Figure 6. Receiver operating characteristic (ROC) curve for the logistic regression model of TDF loss.

Taken together, the spatial pattern of predicted probabilities shows that most TDF loss is concentrated within approximately 0.15–0.20 km of the Chongón–Sube y Baja canal, where the distance-to-canal coefficient is highly significant (p < 0.001), and that the likelihood of deforestation declines progressively beyond ~0.30 km. We therefore interpret buffer widths of 0.15–0.30 km as the minimum ecological distance required to reduce the risk of further TDF conversion within the transfer’s immediate influence zone. The fitted relationships between forest-cover change and spectral indices also provide operational thresholds to identify high-risk conditions: NDVI <0.45 and SAVI <0.30 indicate reduced vegetation vigor, NDBI >0 is associated with the expansion of agriculture and bare soils, and MNDWI >0.10 reflects elevated surface moisture linked to the redistribution of water by the IBWT. In parallel, the expansion of turbid water in the El Azúcar reservoir and the recurrent presence of Eichhornia crassipes are consistent with high agricultural nutrient loads, reinforcing the need for explicit nitrogen and phosphorus reduction targets in line with studies of eutrophication in comparable reservoirs. Finally, the high accuracy of the RF classifications (OA 97.89–100%) and the strong predictive performance of the logistic model (AUC = 0.9599) lend quantitative support to these management recommendations and indicate that buffer widths of 0.15–0.30 km, nutrient-control targets, and riparian-restoration strategies can be grounded in empirical evidence.

4 Discussion

Our results show that TDF was predominantly converted to agricultural land. In the LULC classification, all cropped and pasture areas were grouped into a single “Agriculture” class; therefore, individual crop types are not distinguished on the maps. However, agricultural statistics and land-use reports for the Chongón–El Azúcar region indicate that agriculture is dominated by maize and fodder grasses, with smaller areas of plums, mangoes, chia seeds, cacao, bananas, and passion fruit, as well as timber plantations such as Tectona grandis (MAG, 2020). The expansion of this agricultural matrix at the expense of TDF is consistent with the net increase of 756.21 ha of agricultural land and the loss of 1,223.77 ha of TDF quantified in the transition matrix (Table 6).

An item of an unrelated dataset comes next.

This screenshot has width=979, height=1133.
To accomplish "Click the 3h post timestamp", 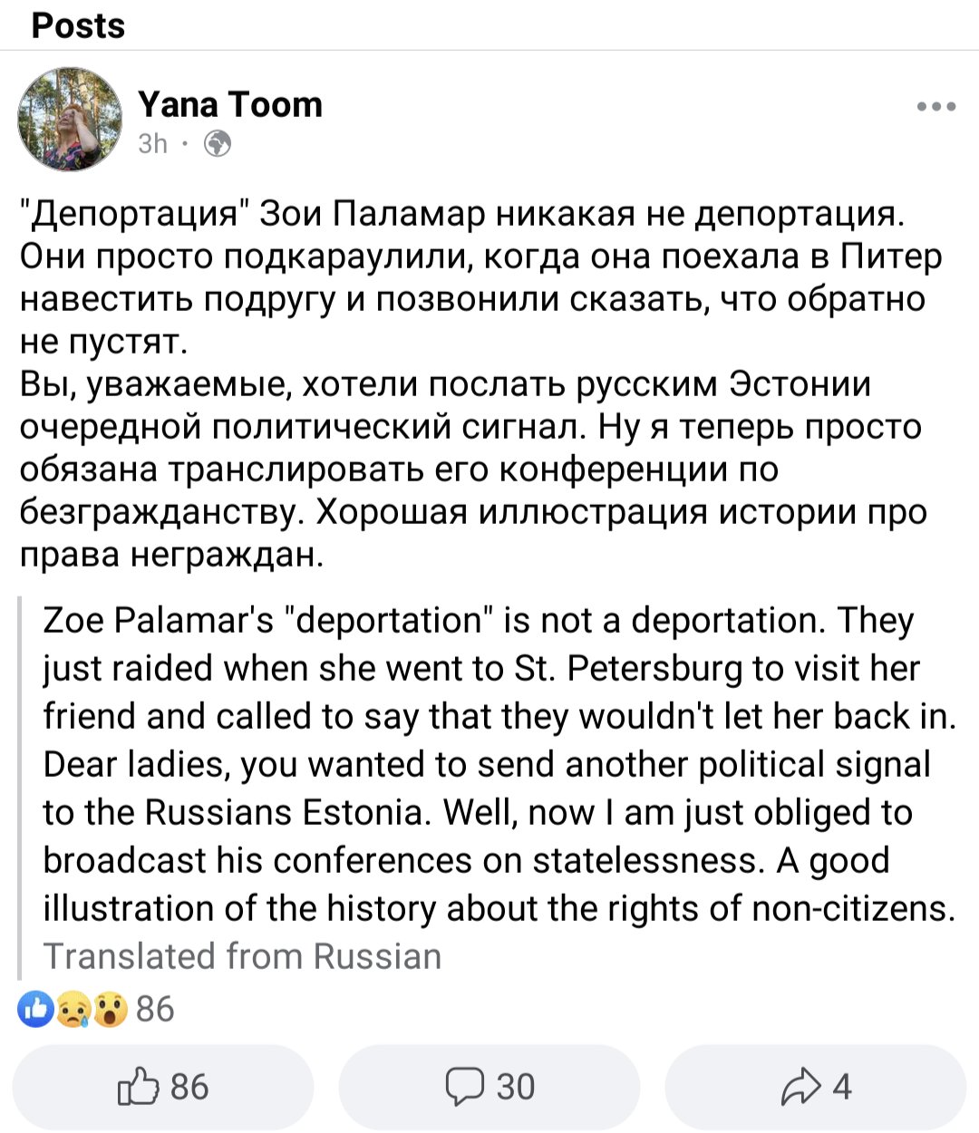I will 152,144.
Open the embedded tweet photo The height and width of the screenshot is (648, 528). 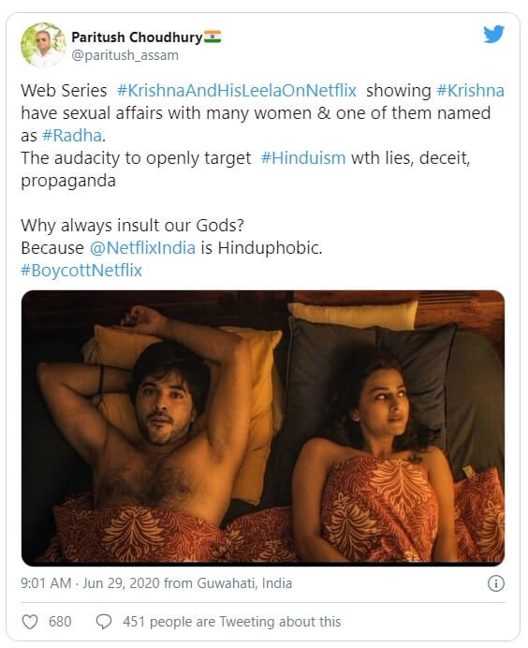coord(263,428)
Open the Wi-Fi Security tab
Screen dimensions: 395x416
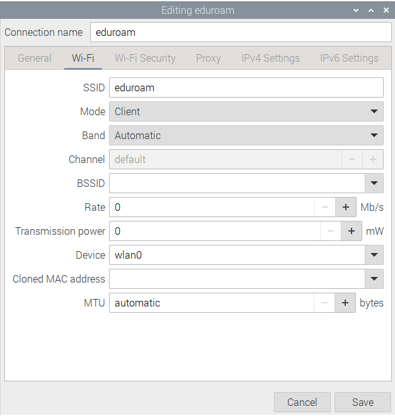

The marked increase in the turbid-water class in the El Azúcar reservoir between 2019 and 2025, together with its greenish spectral appearance, is consistent with higher chlorophyll concentrations and nutrient-enriched conditions associated with the proliferation of aquatic macrophytes and algae. These patterns are compatible with high nutrient loads from surrounding agricultural activities and may also help explain the local decline in agriculture around the reservoir due to deteriorating water quality. Unsanitary conditions and the presence of dead animals in the Cauchí/Bejuco (Cachul) River have been reported previously (GAD Parroquial Rural de Simón Bolívar, 2024). It is noteworthy that water from the El Azúcar reservoir is distributed to several regions in Santa Elena for human consumption. The apparent reduction in built-up area is most likely attributable to classification uncertainties within a small, heterogeneous class rather than to genuine land-cover change.

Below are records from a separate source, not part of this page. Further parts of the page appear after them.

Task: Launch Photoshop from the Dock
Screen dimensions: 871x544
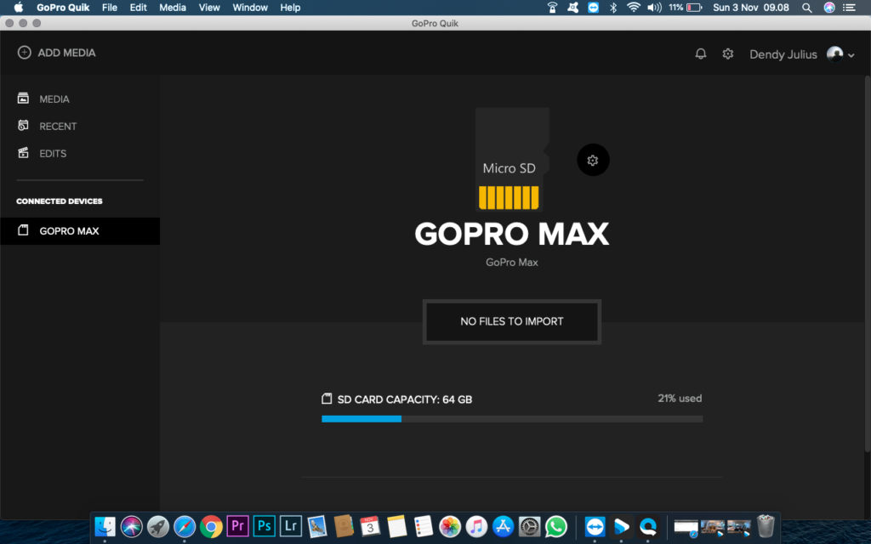Action: pyautogui.click(x=264, y=526)
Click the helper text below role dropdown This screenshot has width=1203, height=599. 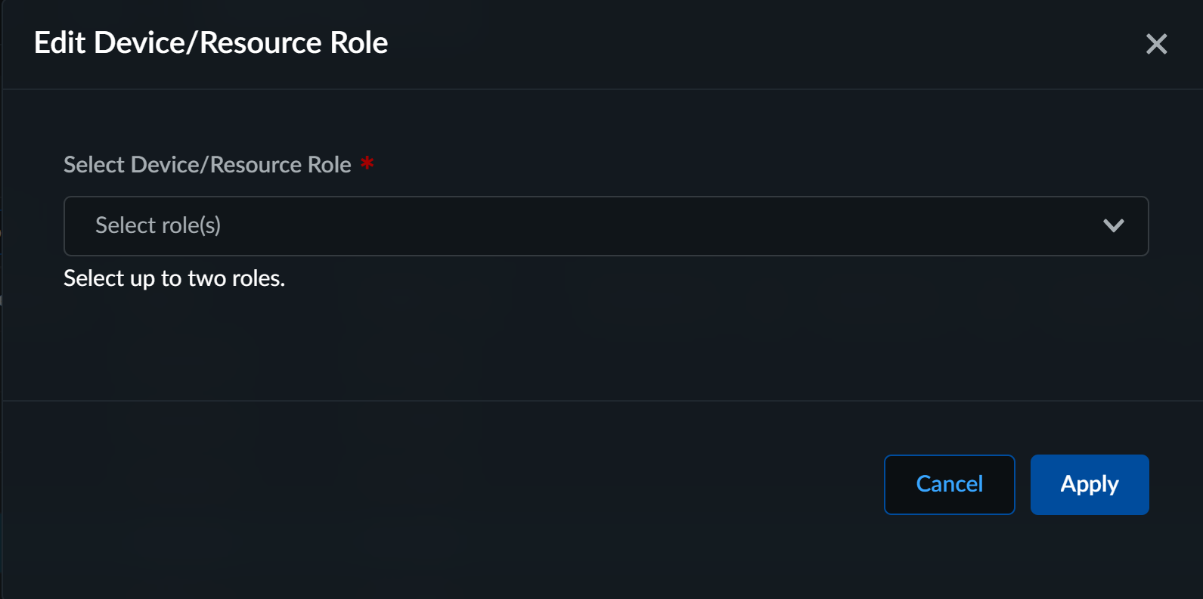click(x=174, y=278)
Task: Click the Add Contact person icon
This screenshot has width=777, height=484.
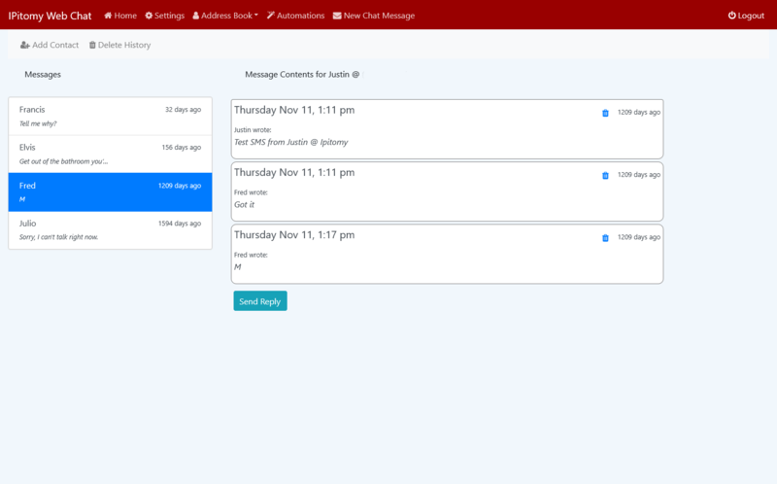Action: (25, 45)
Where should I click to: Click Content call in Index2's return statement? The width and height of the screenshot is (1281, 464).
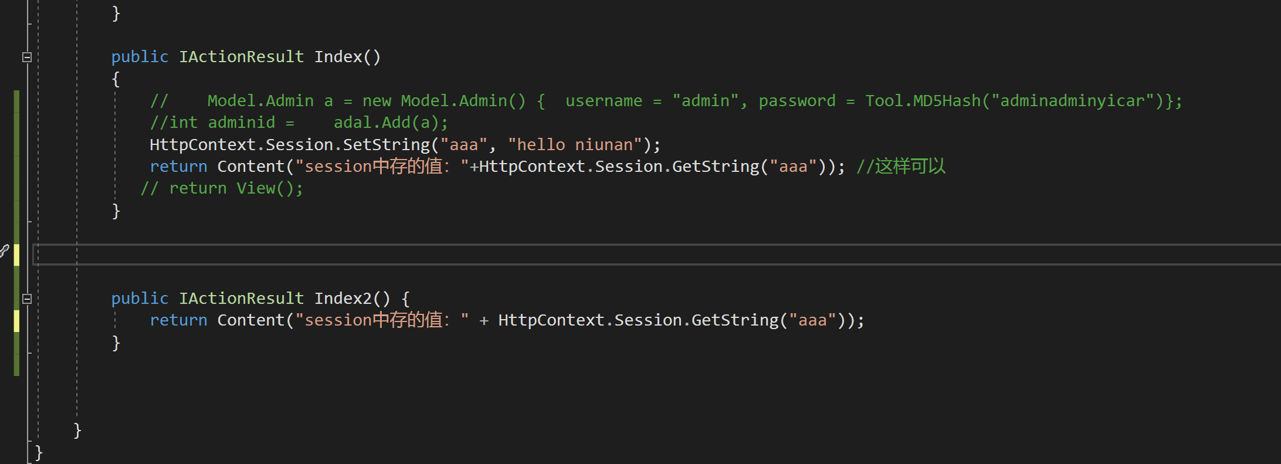tap(250, 320)
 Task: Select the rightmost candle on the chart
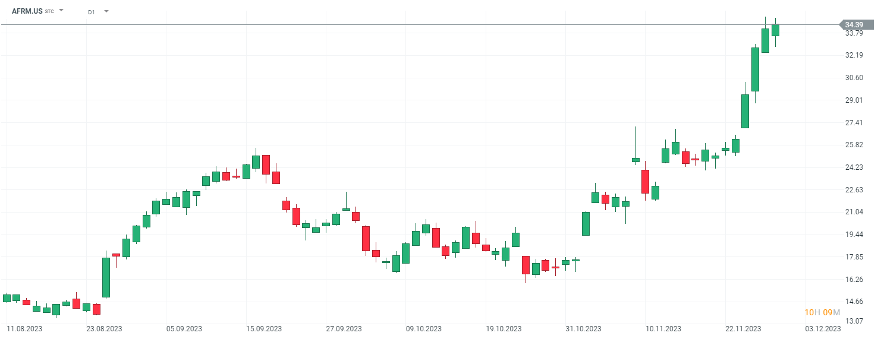(x=775, y=30)
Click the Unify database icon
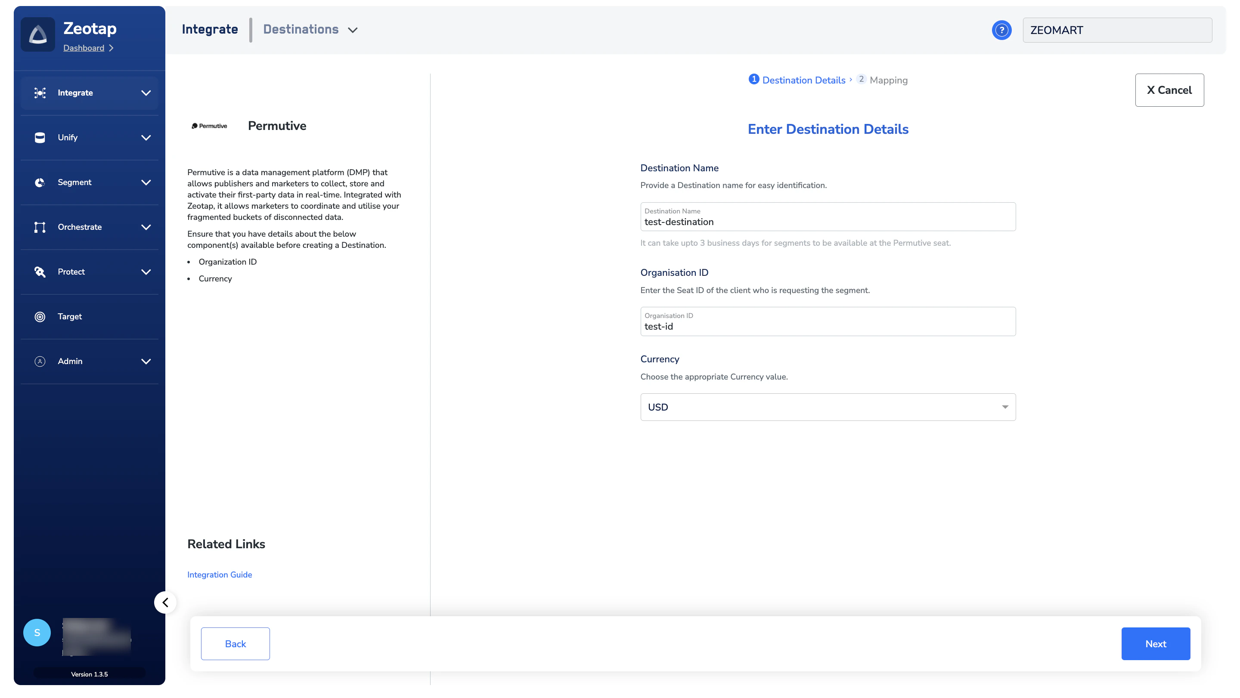Viewport: 1240px width, 698px height. pyautogui.click(x=40, y=138)
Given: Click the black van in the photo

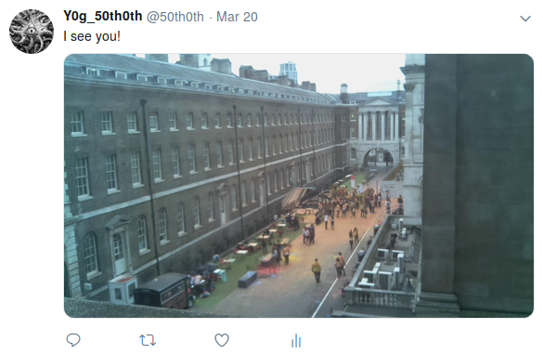Looking at the screenshot, I should (x=164, y=291).
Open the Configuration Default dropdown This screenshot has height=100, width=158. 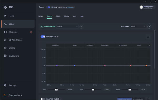[67, 27]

Previous studies have documented a sustained increase in the invasive macrophyte Eichhornia crassipes between 2000 and 2020, during which it covered approximately 80% of the water surface of the El Azúcar reservoir (Calderón, 2021). This species is an indicator of eutrophication because it feeds on nitrogen- and phosphorus-based nutrients and can exacerbate eutrophication if its biomass is not managed (Villamagna and Murphy, 2010). Several studies have proposed removing 20 ha or more per year for composting to reduce its proliferation (Calderón, 2021). Since 2013, Ecuadorian government entities have recognized El Azúcar as one of the reservoirs affected by Eichhornia crassipes and have promoted collection projects using barges, elevators, backhoes, and dump trucks to remove and dispose of the material (Subsecretaría Técnica de los Recursos Hídricos, G. N. de O. y M, 2013). In our 2019 and 2025 LULC maps, the area classified as turbid water in the El Azúcar reservoir is relatively small in 2019 but covers more than half of the reservoir surface in 2025 (Figure 3, Table 6), consistent with the documented proliferation of aquatic macrophytes in this system. These dynamics indicate that mechanical removal efforts must be sustained and complemented by measures to reduce nutrient inputs from surrounding agricultural activities to control eutrophication and improve water quality (García-Ávila et al., 2025).

It is necessary to prioritize the restoration and protection of TDF and to plan for sustainable, environmentally sustainable land use. The impact on TDFs is consistent with findings from other studies on IBWT, which document land-use reconfigurations, loss of riparian vegetation, and increased anthropogenic pressure associated with changes in flow regimes and access to water resources (Pittock et al., 2009). This study can help decision-makers understand the impacts that were not considered when the transfer was designed and implemented, which encouraged the expansion of agricultural activity in TDF areas due to easy access to water. On the one hand, the purpose of the transfer was to supply water to local communities, and the AOI was not initially considered as an irrigation area. However, in practice, water was allocated primarily to expanding agriculture in the region, displacing or impacting the flora and fauna of the TDF, as well as the community’s water quality.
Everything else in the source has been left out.